• Your task:
Exactly the lines from the one with "This screenshot has height=602, width=1203." through the end of the data below must be set down, and no pictures with them.
####
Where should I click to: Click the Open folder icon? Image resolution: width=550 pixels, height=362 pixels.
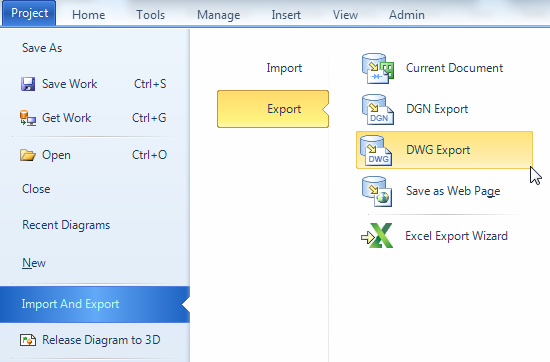[x=28, y=155]
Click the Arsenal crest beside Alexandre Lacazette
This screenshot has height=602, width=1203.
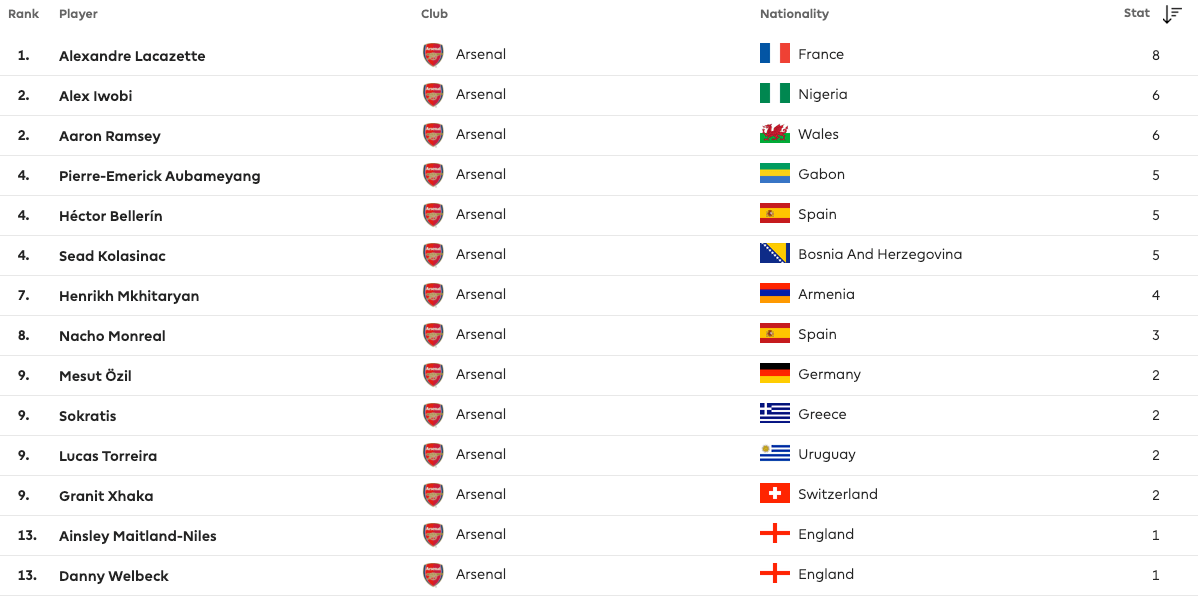click(433, 54)
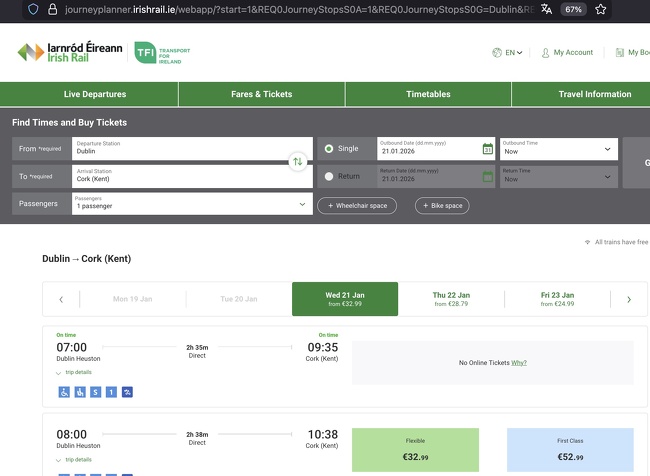Screen dimensions: 650x476
Task: Click the First Class '1' amenity icon
Action: pyautogui.click(x=111, y=392)
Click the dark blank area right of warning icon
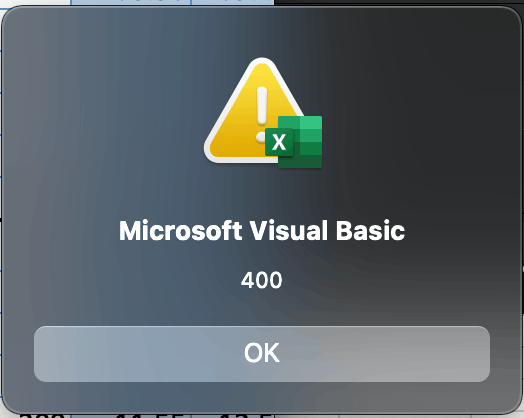Image resolution: width=524 pixels, height=418 pixels. point(418,110)
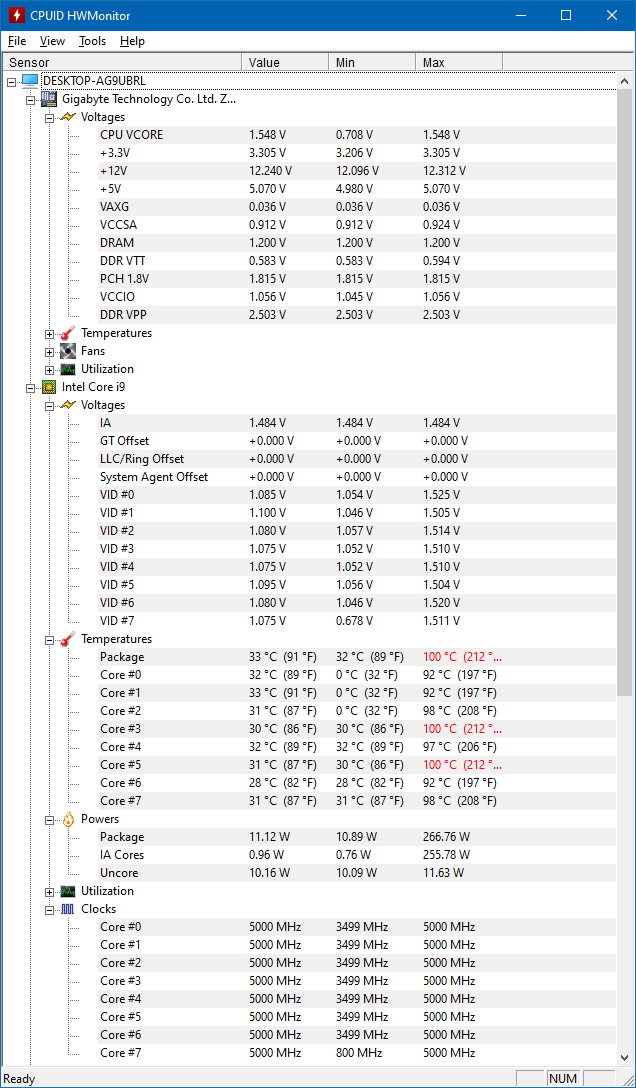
####
• Written solution:
This screenshot has height=602, width=1203.
click(433, 54)
Screen dimensions: 650x476
Task: Click the First Class '1' amenity icon
Action: pyautogui.click(x=111, y=392)
Click the dark blank area right of warning icon
Image resolution: width=524 pixels, height=418 pixels. point(418,110)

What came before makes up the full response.